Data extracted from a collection
--

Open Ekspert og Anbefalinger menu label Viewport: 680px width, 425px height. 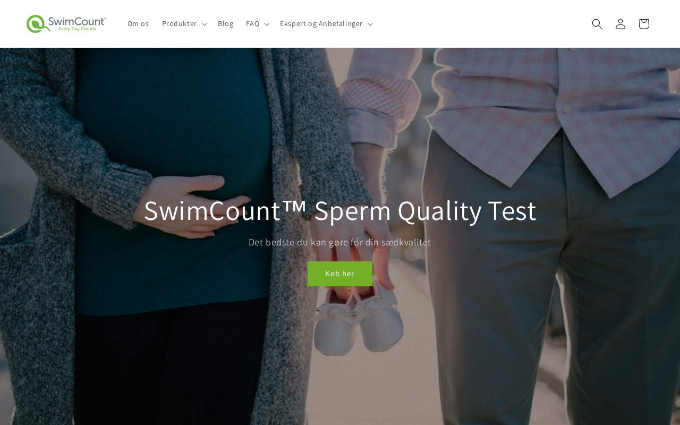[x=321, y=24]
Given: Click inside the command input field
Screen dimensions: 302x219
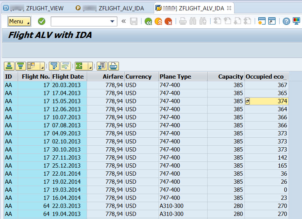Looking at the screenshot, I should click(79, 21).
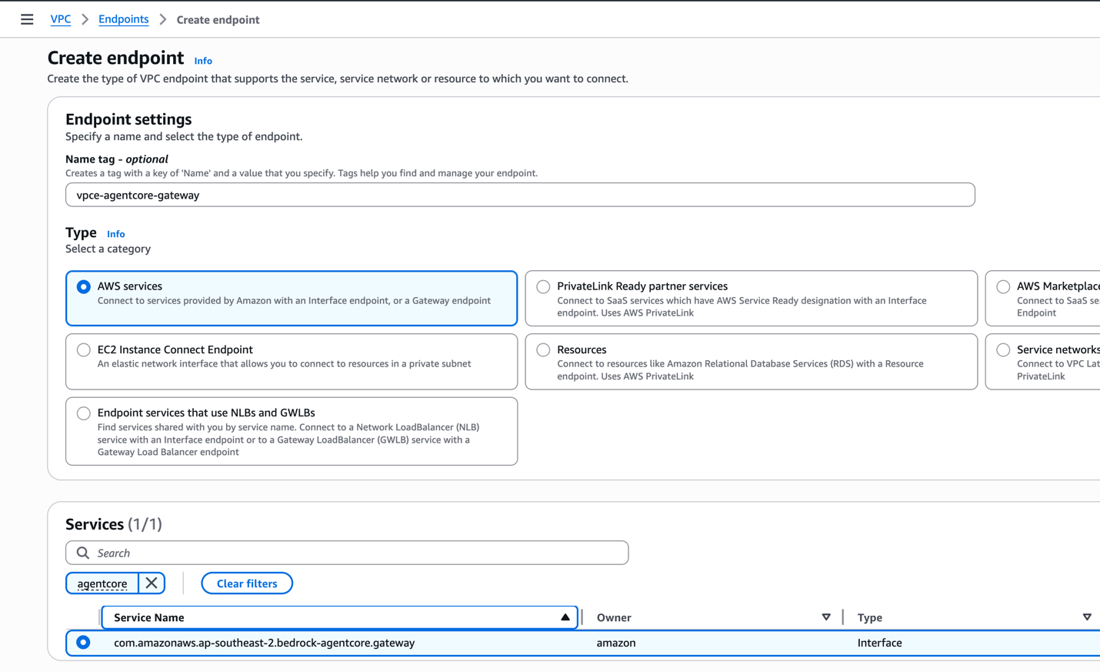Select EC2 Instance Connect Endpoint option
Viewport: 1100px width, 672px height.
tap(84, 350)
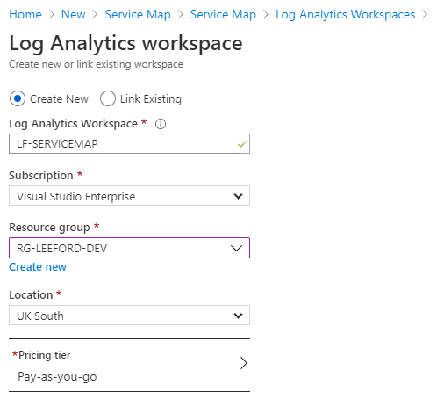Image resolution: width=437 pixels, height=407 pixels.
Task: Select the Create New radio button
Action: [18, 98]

--

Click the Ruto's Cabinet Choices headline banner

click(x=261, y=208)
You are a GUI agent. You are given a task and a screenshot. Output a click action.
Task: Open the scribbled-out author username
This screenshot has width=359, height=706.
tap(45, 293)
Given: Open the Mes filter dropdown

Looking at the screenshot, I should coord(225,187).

--

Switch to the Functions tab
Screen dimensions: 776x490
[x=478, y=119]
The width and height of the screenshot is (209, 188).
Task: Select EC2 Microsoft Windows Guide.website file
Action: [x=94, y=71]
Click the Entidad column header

--

* [Task item] Look back at the entries above and repeat, unchanged, every line from the line holding "Switch to the Functions tab" through the line holding "Click the Entidad column header".

* [Solved problem]
Switch to the Functions tab
Screen dimensions: 776x490
[x=478, y=119]
The width and height of the screenshot is (209, 188).
Task: Select EC2 Microsoft Windows Guide.website file
Action: [x=94, y=71]
Click the Entidad column header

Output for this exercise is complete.